> [OBIETTIVO DELL'ESERCIZIO] Secondo l'estratto del testo, verso quali due popoli Miguel Serrano mostra antipatia?

──────── ESTRATTO DEL TESTO

La simpatia che Miguel Serrano dimostra verso gli Italiani lungo tutto Adolf Hitler, l’ultimo Avatara, unita all’antipatia nei confronti di Spagnoli e Giapponesi, costituisce un’abitudine strana, cattiva e ricorrente: un vezzo, appunto.
Ecco i brani in questione:
«Quella Spagna invertebrata, nazione dove è passato a predominare l’elemento aborigeno iberico, quella brutta razza, scomparso quasi integralmente l’ancestrale visigotico, con il suo meticciato indesiderabile, di mori e giudei, soffre dello stesso male del continente di sua creazione: l’America.» (AV, I vol., p. 79).
«Così sono gli italiani. Sono disposti ad iniziare imprese rischiose ed individuali. Sono, inoltre, precursori, creatori geniali.» (AV, I vol., p. 80).
«Tuttavia, la bella “razza del corpo” dell’Italia di oggi è un risultato della selezione razziale che si fece negli ultimi anni del fascismo, sotto l’hitlerismo. Magari in Spagna fosse accaduto altrettanto.» (AV, I vol., p. 120).

────────────────
──────── DATI ESTRATTI

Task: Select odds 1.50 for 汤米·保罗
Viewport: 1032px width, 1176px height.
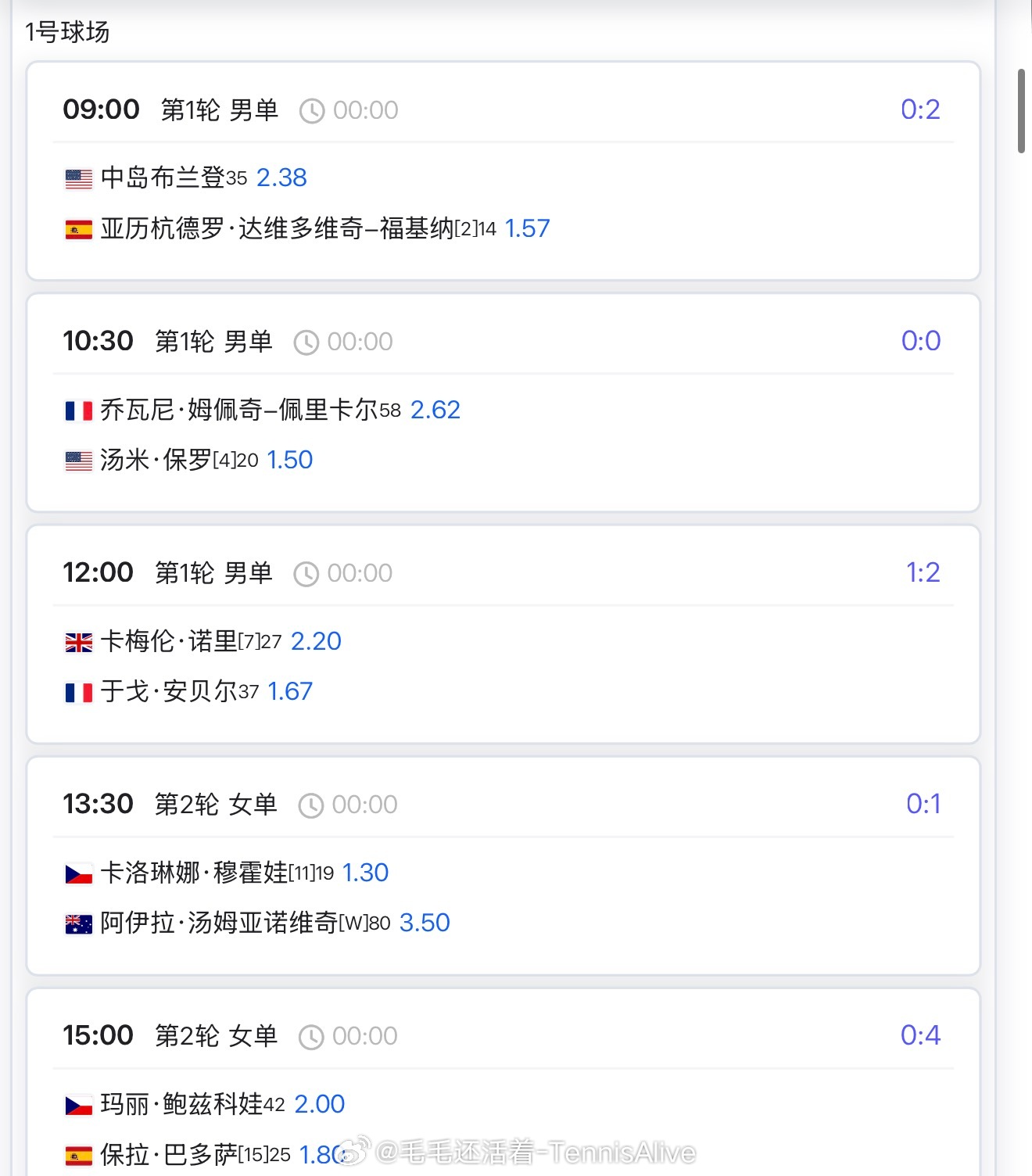Action: click(x=289, y=460)
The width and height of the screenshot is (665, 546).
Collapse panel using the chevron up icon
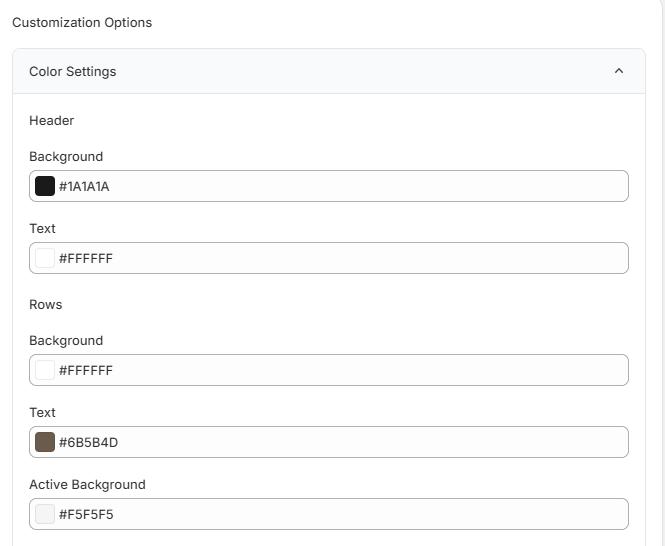point(618,71)
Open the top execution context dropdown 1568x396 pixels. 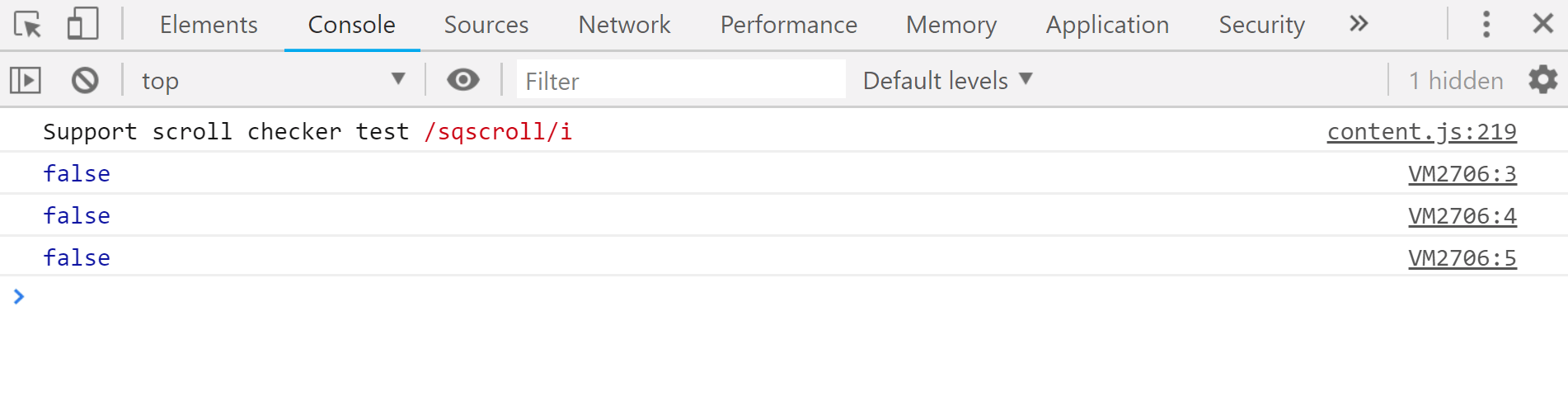(274, 80)
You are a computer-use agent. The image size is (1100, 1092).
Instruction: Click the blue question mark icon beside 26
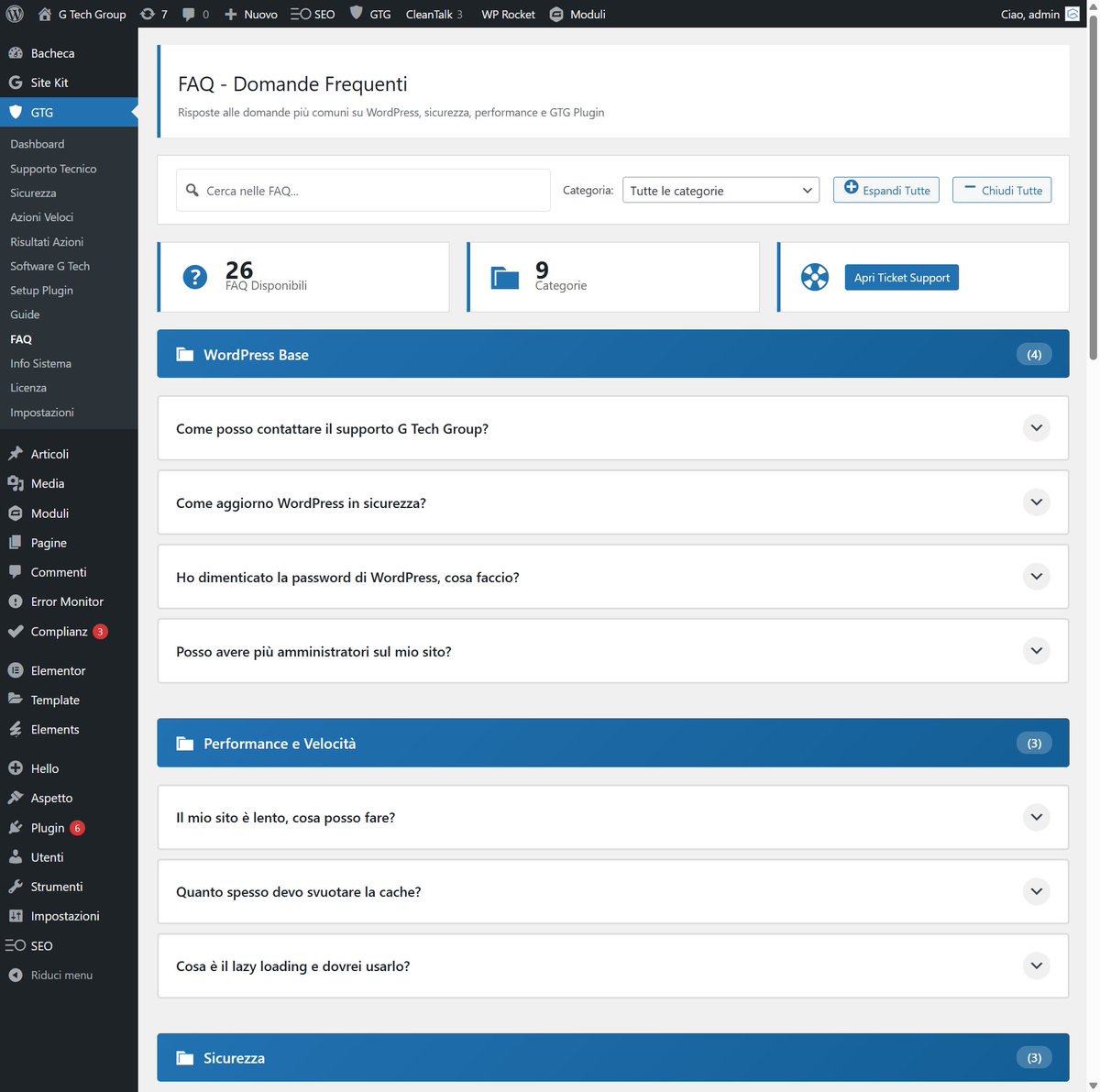194,276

────────────────

> [RISULTATO DELL'ESERCIZIO] Verso gli Spagnoli e i Giapponesi.